[Python-Dev] Revamping Python's Numeric Model

Moshe Zadka py-dev@zadka.site.co.il
Sat, 04 Nov 2000 20:00:49 +0200


Here's a draft PEP.
Have I already mentioned how much it irks me to cater for other
editors in the PEP text itself?

PEP: Unassigned
Title: Reworking Python's Numeric Model
Version: $Revision$
Author: pep@zadka.site.co.il (Moshe Zadka)
Status: Draft
Type: Standards Track
Created: 4-Nov-2000
Post-History:

Abstract

    Today, Python's numerical model is similar to the C numeric model: 
    there are several unrelated numerical types, and when operations 
    between numerical types are requested, coercions happen. While the C 
    rational for the numerical model is that it is very similar to what
    happens on the hardware level, that rational does not apply to Python.
    So, while it is acceptable to C programmers that 2/3 == 0, it is very
    surprising to Python programmers.

Rationale

    In usability studies, one of Python hardest to learn features was
    the fact integer division returns the floor of the division. This
    makes it hard to program correctly, requiring casts to float() in
    various parts through the code. Python numerical model stems from
    C, while an easier numerical model would stem from the mathematical
    understanding of numbers.

Other Numerical Models

    Perl's numerical model is that there is one type of numbers -- floating
    point numbers. While it is consistent and superficially non-suprising,
    it tends to have subtle gotchas. One of these is that printing numbers
    is very tricky, and requires correct rounding. In Perl, there is also
    a mode where all numbers are integers. This mode also has its share of
    problems, which arise from the fact that there is not even an approximate
    way of dividing numbers and getting meaningful answers.
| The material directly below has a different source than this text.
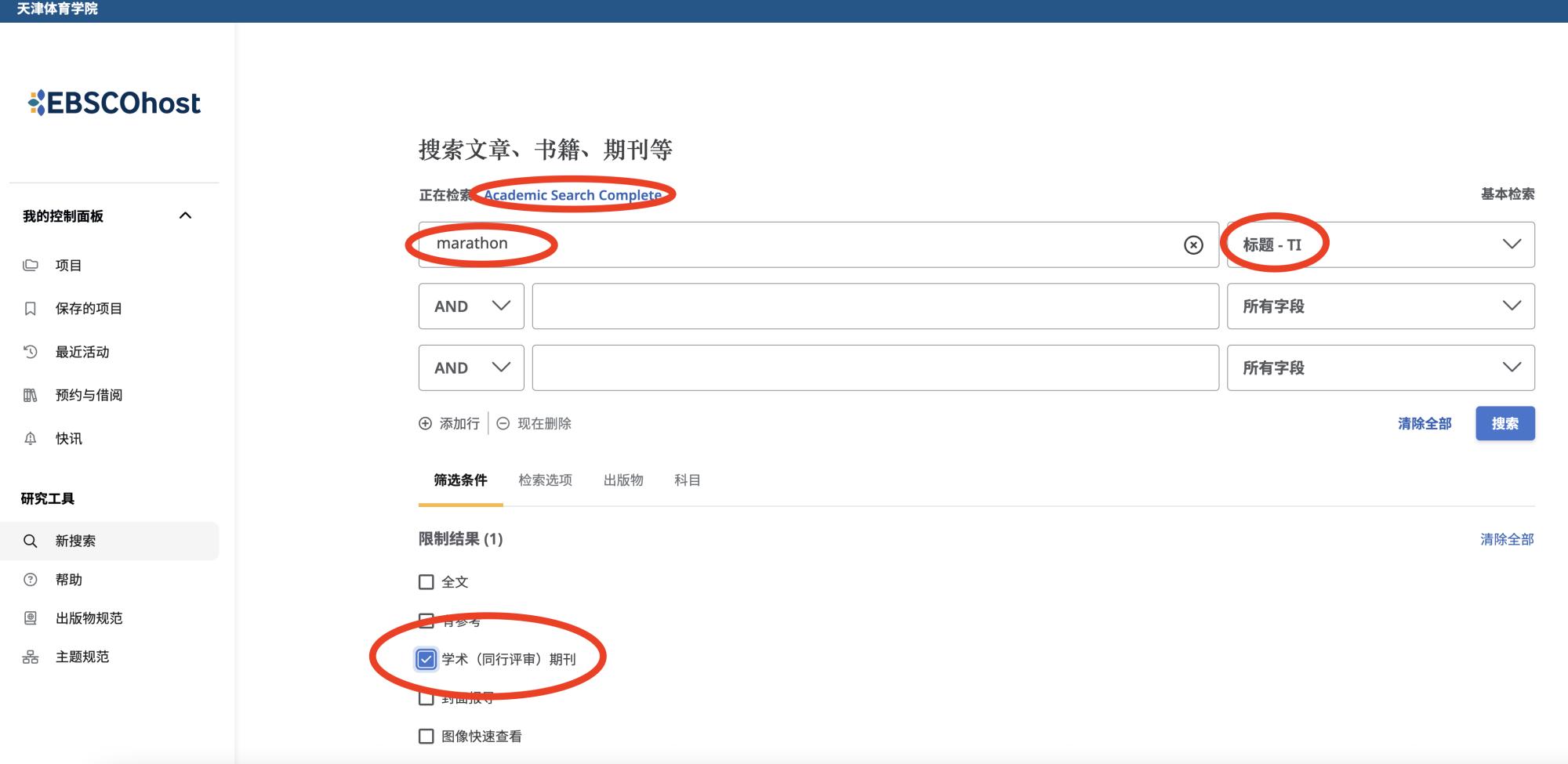This screenshot has height=764, width=1568.
Task: Uncheck 学术（同行评审）期刊 checkbox
Action: tap(426, 659)
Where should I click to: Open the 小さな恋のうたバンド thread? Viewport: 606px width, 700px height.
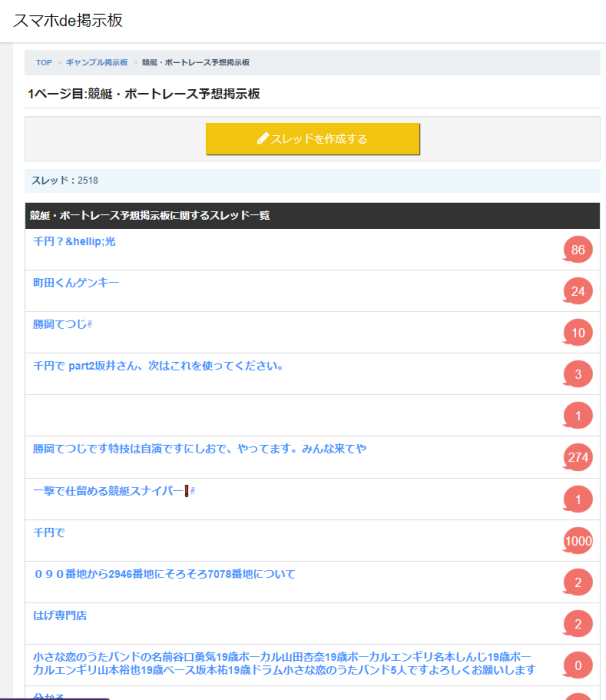(x=284, y=663)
Suggested Interface For Python Numerical Model

    While coercion rules will remain for add-on types and classes, the built
    in type system will have exactly one Python type -- a number. There
    are several things which can be considered "number methods":

    1. isnatural()
    2. isintegral()
    3. isrational()
    4. isreal()
    5. iscomplex()

    a. isexact()

    Obviously, a number which answers m as true, also answers m+k as true.
    If "isexact()" is not true, then any answer might be wrong. (But not
    horribly wrong: it's close the truth).

    Now, there is two thing the models promises for the field operations
    (+, -, /, *): 

        If both operands satisfy isexact(), the result satisfies isexact()

        All field rules are true, except that for not-isexact() numbers,
        they might be only approximately true.      

    There is one important operation, inexact() which takes a number
    and returns an inexact number which is a good approximation.

    Several of the classical Python operations will return exact numbers
    when given inexact numbers: e.g, int().

Inexact Operations

    The functions in the "math" module will be allowed to return inexact
    results for exact values. However, they will never return a non-real
    number. The functions in the "cmath" module will return the correct
    mathematicl result.

Numerical Python Issues

    People using Numerical Python do that for high-performance
    vector operations. Therefore, NumPy should keep it's hardware
    based numeric model.

Copyright

    This document has been placed in the public domain.